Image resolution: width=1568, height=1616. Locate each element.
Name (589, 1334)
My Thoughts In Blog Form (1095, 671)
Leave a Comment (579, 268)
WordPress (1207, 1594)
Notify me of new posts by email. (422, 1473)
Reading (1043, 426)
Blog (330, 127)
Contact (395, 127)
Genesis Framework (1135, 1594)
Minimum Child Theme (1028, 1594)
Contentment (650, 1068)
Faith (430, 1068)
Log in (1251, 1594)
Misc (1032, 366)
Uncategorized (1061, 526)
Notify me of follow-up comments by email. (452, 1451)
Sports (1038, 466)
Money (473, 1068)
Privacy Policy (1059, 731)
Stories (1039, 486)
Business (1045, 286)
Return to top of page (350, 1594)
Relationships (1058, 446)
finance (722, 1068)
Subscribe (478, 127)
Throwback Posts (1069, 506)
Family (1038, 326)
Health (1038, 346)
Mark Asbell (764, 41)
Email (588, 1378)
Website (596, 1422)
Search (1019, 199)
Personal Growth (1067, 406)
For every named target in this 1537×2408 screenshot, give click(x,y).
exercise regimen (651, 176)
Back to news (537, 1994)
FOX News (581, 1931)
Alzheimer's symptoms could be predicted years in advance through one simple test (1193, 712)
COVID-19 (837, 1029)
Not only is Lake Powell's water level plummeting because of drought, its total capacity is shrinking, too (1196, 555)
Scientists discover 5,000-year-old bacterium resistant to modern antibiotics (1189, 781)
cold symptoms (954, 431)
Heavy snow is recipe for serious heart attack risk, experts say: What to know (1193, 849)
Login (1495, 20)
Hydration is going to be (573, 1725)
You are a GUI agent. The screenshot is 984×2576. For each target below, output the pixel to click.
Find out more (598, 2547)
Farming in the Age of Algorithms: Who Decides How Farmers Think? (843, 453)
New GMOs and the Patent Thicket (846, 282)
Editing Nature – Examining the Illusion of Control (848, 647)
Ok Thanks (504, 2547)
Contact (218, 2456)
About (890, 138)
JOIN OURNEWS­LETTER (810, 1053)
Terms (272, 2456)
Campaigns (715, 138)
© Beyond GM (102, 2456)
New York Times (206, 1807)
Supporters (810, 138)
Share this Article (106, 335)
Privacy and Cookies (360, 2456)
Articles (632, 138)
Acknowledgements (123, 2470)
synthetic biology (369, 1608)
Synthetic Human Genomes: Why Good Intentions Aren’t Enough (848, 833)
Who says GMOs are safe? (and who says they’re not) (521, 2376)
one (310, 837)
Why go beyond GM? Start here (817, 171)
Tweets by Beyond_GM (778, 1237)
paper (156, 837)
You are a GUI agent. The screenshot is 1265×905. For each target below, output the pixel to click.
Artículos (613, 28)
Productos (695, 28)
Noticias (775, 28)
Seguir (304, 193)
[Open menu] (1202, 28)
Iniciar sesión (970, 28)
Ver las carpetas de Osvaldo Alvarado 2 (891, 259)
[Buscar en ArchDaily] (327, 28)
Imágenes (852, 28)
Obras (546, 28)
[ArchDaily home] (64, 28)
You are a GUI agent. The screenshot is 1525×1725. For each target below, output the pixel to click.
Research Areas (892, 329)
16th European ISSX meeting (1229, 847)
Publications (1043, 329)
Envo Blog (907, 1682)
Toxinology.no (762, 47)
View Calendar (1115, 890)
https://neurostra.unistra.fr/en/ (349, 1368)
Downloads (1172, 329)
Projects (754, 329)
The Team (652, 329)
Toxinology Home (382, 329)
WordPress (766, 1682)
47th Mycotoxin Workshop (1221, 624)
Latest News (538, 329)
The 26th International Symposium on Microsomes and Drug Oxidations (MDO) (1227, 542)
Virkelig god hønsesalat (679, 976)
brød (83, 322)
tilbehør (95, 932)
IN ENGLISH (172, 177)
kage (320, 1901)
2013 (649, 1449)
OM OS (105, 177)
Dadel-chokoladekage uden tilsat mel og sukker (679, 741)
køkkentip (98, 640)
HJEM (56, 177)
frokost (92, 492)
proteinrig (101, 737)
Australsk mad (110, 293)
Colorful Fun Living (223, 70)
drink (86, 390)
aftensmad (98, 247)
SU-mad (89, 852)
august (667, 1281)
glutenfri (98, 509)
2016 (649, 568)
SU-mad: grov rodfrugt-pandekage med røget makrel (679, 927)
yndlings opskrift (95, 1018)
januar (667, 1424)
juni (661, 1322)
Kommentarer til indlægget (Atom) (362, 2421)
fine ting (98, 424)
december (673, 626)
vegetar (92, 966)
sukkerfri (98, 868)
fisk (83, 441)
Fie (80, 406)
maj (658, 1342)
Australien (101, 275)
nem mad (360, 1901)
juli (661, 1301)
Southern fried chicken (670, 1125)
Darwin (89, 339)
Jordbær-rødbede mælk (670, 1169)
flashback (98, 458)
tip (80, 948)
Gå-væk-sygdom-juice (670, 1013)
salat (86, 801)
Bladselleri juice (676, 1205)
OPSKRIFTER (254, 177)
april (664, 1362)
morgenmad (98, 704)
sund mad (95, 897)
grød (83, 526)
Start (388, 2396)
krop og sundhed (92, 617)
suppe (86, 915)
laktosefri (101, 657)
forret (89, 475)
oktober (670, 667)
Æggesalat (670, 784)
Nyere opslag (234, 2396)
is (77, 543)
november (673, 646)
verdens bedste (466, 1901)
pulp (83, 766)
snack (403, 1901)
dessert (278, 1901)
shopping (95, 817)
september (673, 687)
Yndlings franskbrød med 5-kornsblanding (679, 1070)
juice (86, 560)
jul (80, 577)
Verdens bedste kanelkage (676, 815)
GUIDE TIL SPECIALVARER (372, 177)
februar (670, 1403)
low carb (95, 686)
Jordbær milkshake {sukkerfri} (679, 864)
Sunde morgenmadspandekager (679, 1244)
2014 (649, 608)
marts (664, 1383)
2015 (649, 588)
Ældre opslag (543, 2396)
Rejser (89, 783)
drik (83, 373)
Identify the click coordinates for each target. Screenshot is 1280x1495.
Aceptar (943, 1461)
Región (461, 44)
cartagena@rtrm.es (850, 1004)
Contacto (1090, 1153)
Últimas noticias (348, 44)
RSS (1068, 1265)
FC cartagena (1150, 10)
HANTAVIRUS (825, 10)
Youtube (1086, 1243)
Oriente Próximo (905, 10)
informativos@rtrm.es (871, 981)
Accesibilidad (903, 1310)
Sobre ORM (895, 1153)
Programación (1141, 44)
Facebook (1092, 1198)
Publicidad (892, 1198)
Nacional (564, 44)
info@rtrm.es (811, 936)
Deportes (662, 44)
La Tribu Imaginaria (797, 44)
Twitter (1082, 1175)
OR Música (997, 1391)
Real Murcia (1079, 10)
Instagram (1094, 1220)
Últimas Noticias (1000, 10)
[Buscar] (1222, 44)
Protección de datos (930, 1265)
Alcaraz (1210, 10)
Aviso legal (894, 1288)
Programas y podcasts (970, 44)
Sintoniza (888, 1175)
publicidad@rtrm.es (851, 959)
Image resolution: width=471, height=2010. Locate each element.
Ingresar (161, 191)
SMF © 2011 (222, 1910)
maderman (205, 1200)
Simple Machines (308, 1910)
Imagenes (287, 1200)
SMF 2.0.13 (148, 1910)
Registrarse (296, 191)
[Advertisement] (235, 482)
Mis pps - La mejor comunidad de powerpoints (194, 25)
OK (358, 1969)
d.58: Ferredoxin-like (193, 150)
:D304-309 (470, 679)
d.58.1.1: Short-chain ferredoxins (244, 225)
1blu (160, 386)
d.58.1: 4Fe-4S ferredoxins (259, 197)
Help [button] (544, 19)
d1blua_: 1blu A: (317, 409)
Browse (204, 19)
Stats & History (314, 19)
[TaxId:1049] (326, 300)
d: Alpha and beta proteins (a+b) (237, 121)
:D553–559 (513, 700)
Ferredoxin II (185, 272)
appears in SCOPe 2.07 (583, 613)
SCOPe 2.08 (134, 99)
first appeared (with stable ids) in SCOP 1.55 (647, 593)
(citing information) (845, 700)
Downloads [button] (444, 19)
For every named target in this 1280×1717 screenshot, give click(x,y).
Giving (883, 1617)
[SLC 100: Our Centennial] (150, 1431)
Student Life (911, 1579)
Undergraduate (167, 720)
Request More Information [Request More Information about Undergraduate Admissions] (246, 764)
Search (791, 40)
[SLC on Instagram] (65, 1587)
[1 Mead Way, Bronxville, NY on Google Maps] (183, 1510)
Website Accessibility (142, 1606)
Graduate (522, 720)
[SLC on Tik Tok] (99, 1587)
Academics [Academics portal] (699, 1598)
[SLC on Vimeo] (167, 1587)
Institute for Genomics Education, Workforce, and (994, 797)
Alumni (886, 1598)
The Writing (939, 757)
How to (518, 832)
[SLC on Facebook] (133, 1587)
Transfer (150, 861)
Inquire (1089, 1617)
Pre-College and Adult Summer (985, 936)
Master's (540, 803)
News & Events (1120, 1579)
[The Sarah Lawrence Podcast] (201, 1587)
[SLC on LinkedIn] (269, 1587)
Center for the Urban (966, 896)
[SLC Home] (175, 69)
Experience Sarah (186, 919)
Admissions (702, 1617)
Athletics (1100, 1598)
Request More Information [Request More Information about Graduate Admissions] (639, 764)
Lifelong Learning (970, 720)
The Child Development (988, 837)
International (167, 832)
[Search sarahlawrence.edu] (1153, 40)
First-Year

_Prompt:_ Which lines of the listing include the string "Notify"? Pull them out.

_Your solution:_
Notify me of new posts by email. (422, 1473)
Notify me of follow-up comments by email. (452, 1451)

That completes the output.